Key Implications and Best Practices: Section 2
Given that IP management is heavily context specific, these Key Implications and Best Practices are intended as starting points to be adapted to specific needs and circumstances.
- As the inventor, in most circumstances, you can significantly influence how your technology is used. For example, you can very reasonably request that your technology transfer office draft license terms that reserve for you the rights to continue research using your inventions or terms that reserve the rights for humanitarian uses of your technology.
- Notwithstanding the above, you must follow the IP policies of your institution. And there is no reason a priori that your interests in licensing practices should not be reflected in your institutional IP policies. Changing them, if necessary, requires a dialogue with senior management and technology transfer personnel and a good understanding of the purpose of intellectual property and how sound IP management can be put to work for the benefit of the public sector.

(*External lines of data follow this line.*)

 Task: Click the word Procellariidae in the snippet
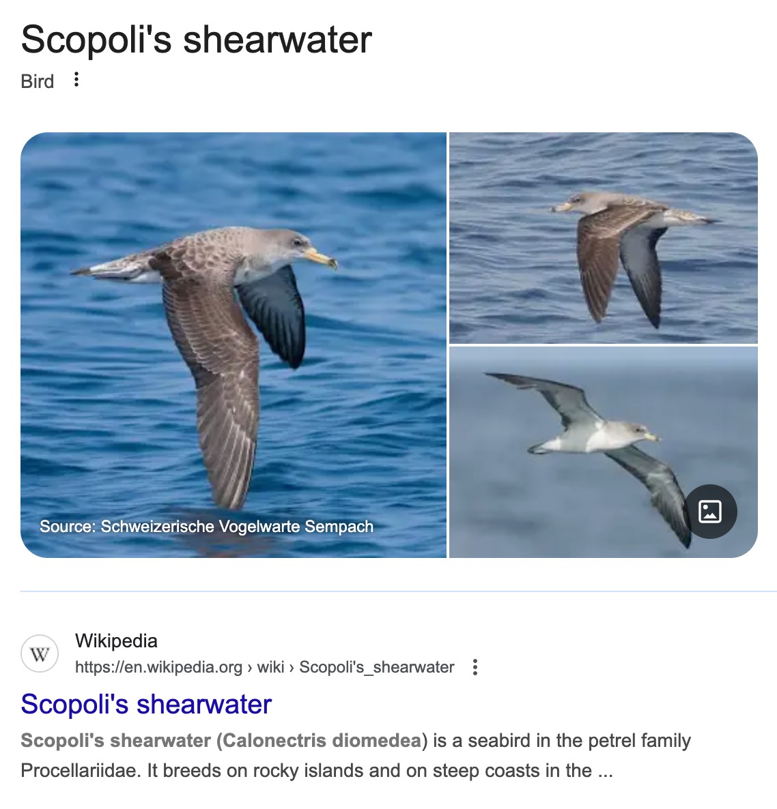coord(81,770)
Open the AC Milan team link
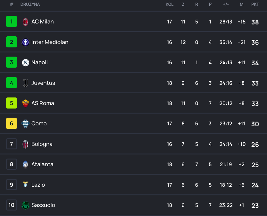The height and width of the screenshot is (216, 267). (x=43, y=22)
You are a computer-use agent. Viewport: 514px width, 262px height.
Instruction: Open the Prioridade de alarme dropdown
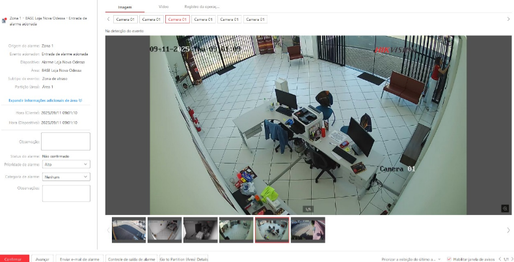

- Your interest and activities in licensing and partnership building can raise the profile of your research program and also of your institution. It may create goodwill, catalyzing additional scientific and development interest by partner organizations and individuals. And it can lead to earlier and more efficient translation of your research findings into useful products or services.
- In particular, collaboration with private sector entities can be a most valuable contribution to your institution’s broader participation in innovative initiatives, particularly as it pertains to product development.
- The R&D work that you carry out in your program can often (perhaps serendipitously) lead to the invention of new research tools. But the patenting strategies for research tools may need to be different from those related to products if maximum dissemination and use are sought.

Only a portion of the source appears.